Cutting the cord on your electric trimmer doesn't mean you have to finish the job by hand.

How to Repair a Hedge Trimmer Power Cord That Was Cut

by Chris Deziel

The trouble with power cords is that they tend to get in the way, and if you're using an electric hedge trimmer, that can mean a severed cord. When you cut a cord, the first course of action is to turn off the power or unplug the half of the cord that's still plugged in. The next step isn't as obvious as you might think. The National Electric Code frowns on splicing the cord back together -- there's too great a chance of the connection separating or getting wet, even with shrink-wrap insulation. There's no problem, however, with replacing plugs.

1 Purchase a male plug for the end of the cord that is still attached to the trimmer. If the cord is long, cut it near the end, and you don't mind a slightly shorter cord, that's all you need. If you want to maintain the original length of the cord, however, purchase a female plug for the other end of the break. Make sure the plugs are rated for the wire gauge of the cord.

2 Install the male and female plugs using an identical procedure. Start by disassembling the plug to expose the terminals. Slide the part of the plug that covers the terminals along the cord.

3 Strip about 2 inches of plastic sheathing from the cord with a utility knife to expose the wires. You may have to work at this, especially if the wires are embedded in rubber. When cutting with the knife, always stroke away from you.

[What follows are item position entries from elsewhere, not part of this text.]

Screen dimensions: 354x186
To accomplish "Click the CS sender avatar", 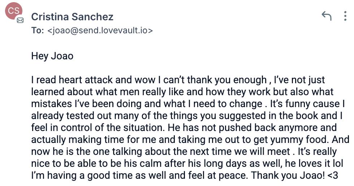I will 13,11.
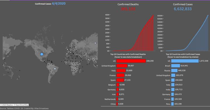The height and width of the screenshot is (110, 210).
Task: Select the United Kingdom blue cases bar
Action: 173,75
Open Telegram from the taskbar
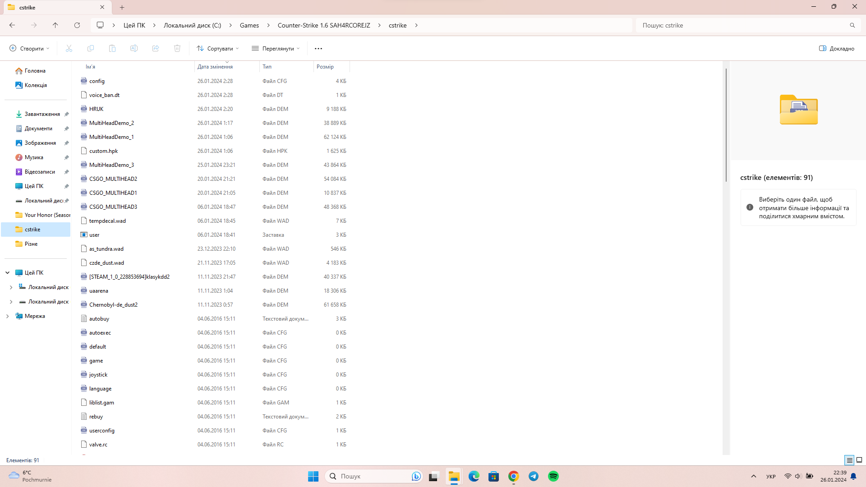The width and height of the screenshot is (866, 487). click(534, 476)
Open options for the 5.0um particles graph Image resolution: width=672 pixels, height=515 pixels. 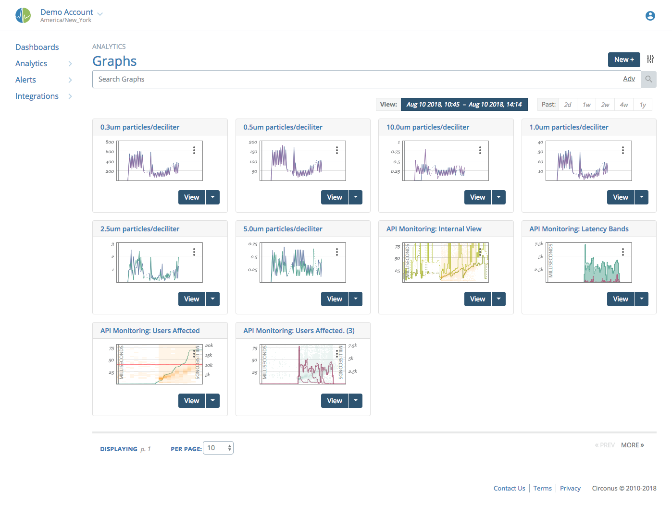[x=336, y=252]
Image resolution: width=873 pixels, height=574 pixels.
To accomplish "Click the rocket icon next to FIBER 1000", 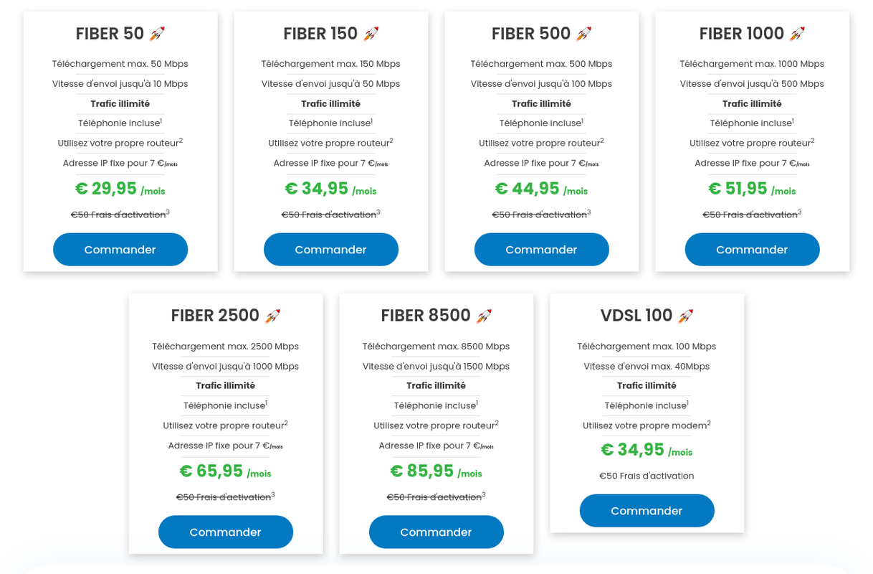I will 797,33.
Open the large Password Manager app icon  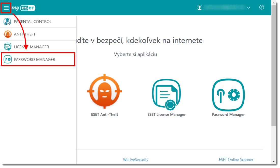coord(228,94)
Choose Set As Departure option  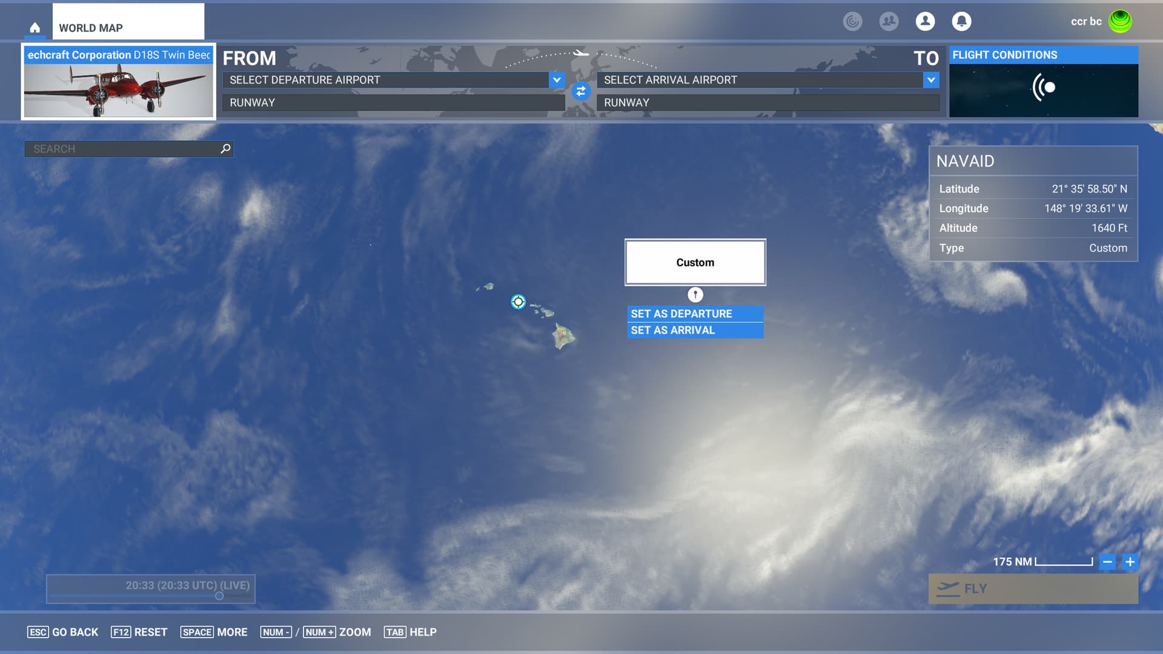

4 Separate the wires and strip away 1 inch of insulation with the knife or a wire stripper. If the wires are stranded, twist each one clockwise with pliers to tighten the strands.

5 Hook the wire coated with black insulation clockwise around the brass terminal in the plug and tighten the screw with a screwdriver. The screw also turns clockwise and should secure the wire onto the terminal as you tighten it. Connect the white wire to the silver terminal and the green or bare wire to the green grounding terminal in the same way.

6 Slide the cover down to meet the plug and push the two parts together. You usually need to secure them by tightening three screws in the plug face, but they may just snap together. Tighten the screw on the other end of the plug to clamp the wire and keep it from slipping out.

7 Plug the male and female plugs together to restore the cord to its original length or plug the male cord directly into a power outlet.

Items you will need

  • Male plug
  • Female plug (optional)
  • Utility knife
  • Pliers
  • Wire stripper
  • Screwdriver

Tips

  • As long as you're using plugs rated for outdoor use, you shouldn't have to take any extra steps to protect them from rain. If you don't plan to separate them, however, it doesn't hurt to wrap them with waterproof PVC tape.
  • The base of the plug should slide comfortably along the cord. If you have to force it and the sheathing on the cord bunches up, you need a bigger plug.
  • Always plug in your trimmer to an outdoor GFCI protected outlet.